Differences in Python Concurrency Handling (Thread Pool, async Asynchronous, Distributed, etc.)

  1. Sequential (for loop)
  • The simplest and easiest to debug. Suitable for scenarios with few files or where strict sequential processing is required.
  1. multiprocessing / ProcessPoolExecutor (multi-processing)
  • Suitable for CPU-intensive tasks (can utilize multiple cores).
  • Costs: process startup/communication overhead, need to serialize (pickle) function arguments/results, some objects cannot be serialized (e.g., open sockets).
  • When used directly in notebooks, you may need if __name__ == "__main__" protection or put the logic in a script to run.
  1. asyncio + aiohttp / asynchronous I/O
  • Suitable for a large number of concurrent, lightweight I/O operations (e.g., sending requests to many servers at once).
  • Advantages: saves more memory under high-concurrency HTTP request scenarios, more efficient than threads.
  • Disadvantages: requires rewriting code in async/await style, third-party libraries need async versions (requests → aiohttp).

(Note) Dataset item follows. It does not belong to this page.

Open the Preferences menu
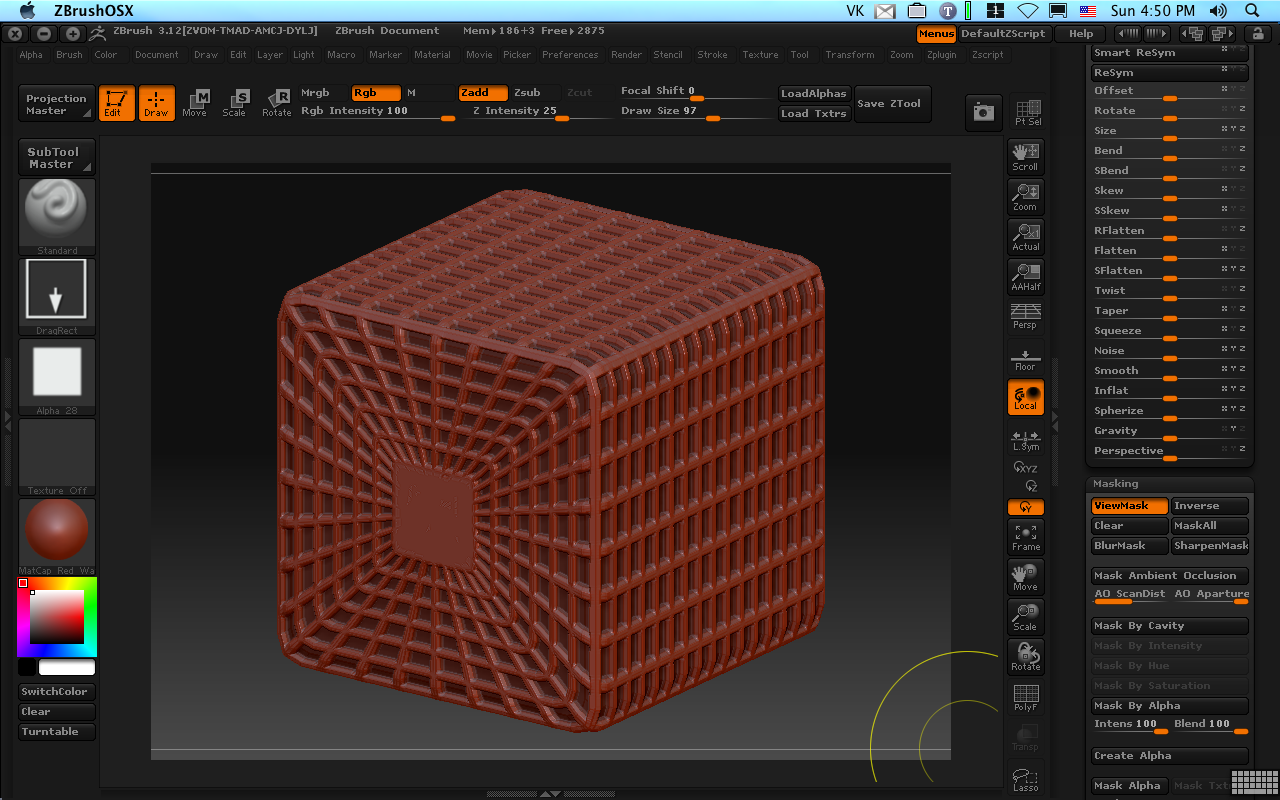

  1. Distributed / task queue (Celery, RQ, Kafka, etc.)
  • When the task volume is very large or requires persistence/retries/observability, use queues to distribute tasks to a worker cluster.
  • Production-level solutions with the cost of more infrastructure.
  1. Subprocess / external programs
  • Put PDF parsing or OCR in a separate process or container, Python just does scheduling.
  1. Thread pool + rate limiting + retries (common combination)
  • When making batch requests to external APIs, rate limiting (to avoid being blocked), retries, and timeout control are usually needed.